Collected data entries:
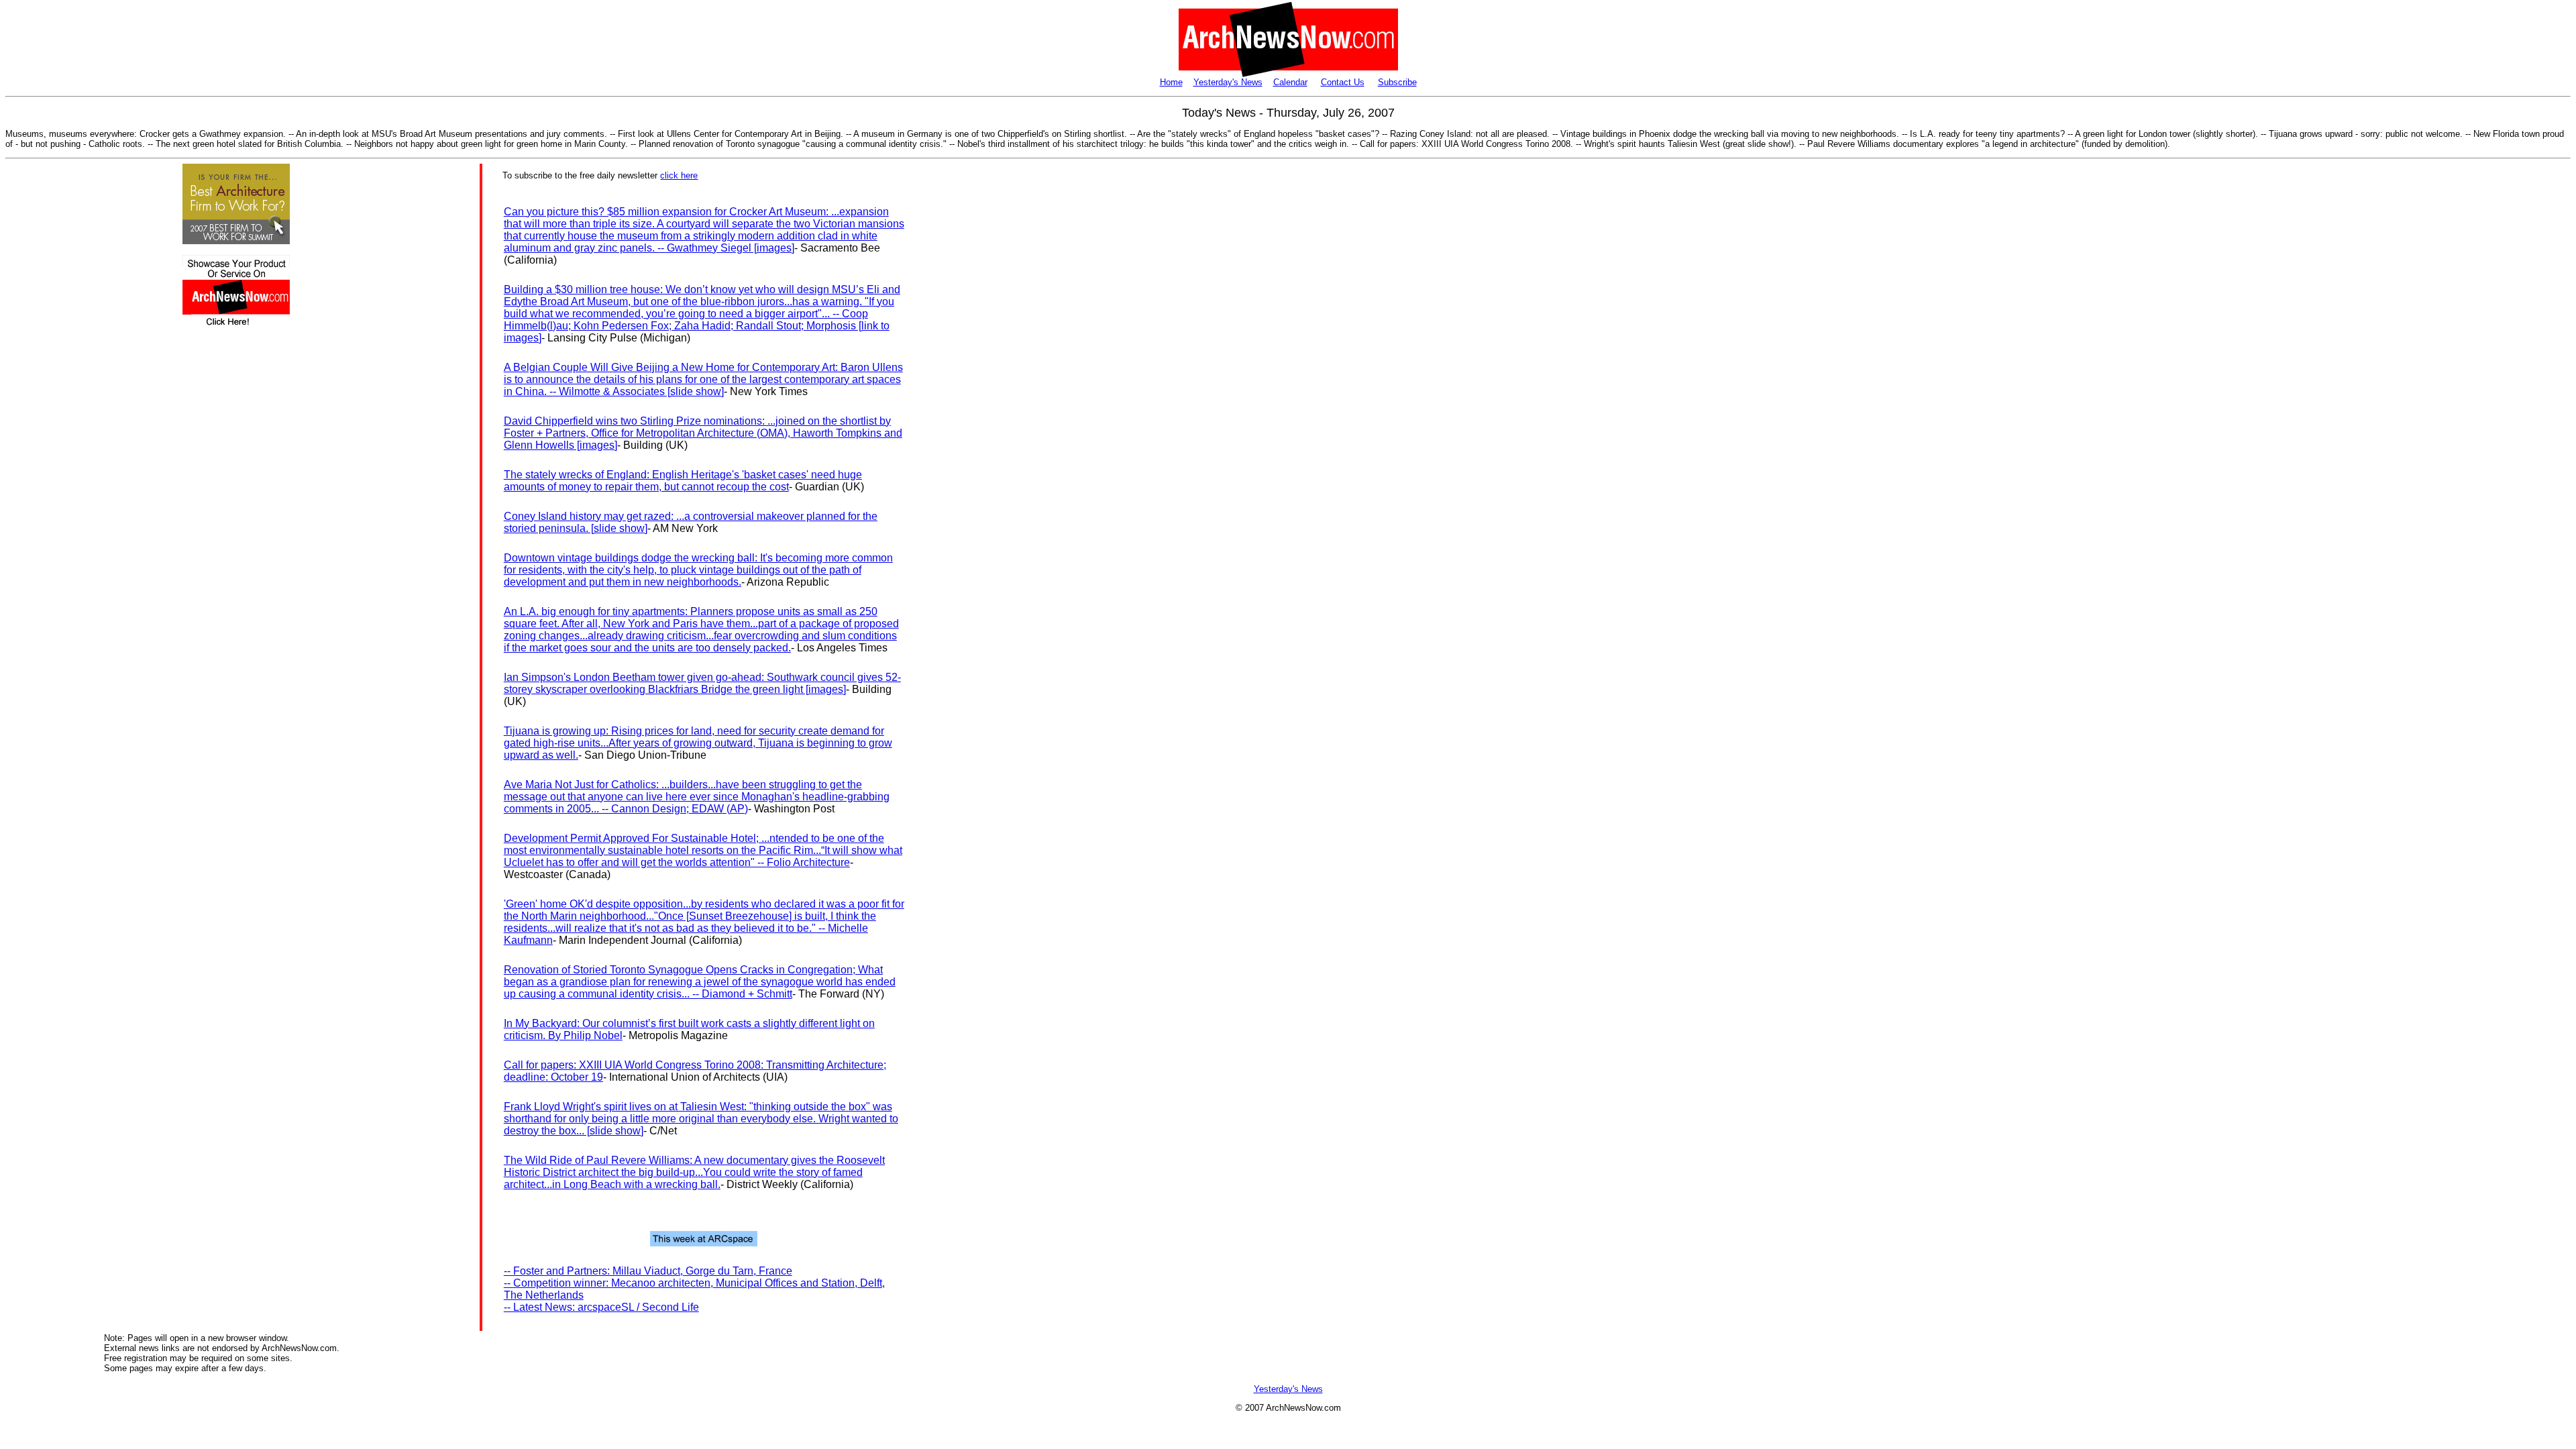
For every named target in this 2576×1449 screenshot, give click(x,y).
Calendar (1290, 82)
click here (679, 175)
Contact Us (1342, 82)
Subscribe (1397, 82)
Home (1171, 82)
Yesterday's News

* [WHAT YOU ARE ASKED TO DO] Search the entries for "click" and show every line that has it.

* [RESULT OF THE TASK]
For every named target in this 2576×1449 screenshot, give click(x,y).
click here (679, 175)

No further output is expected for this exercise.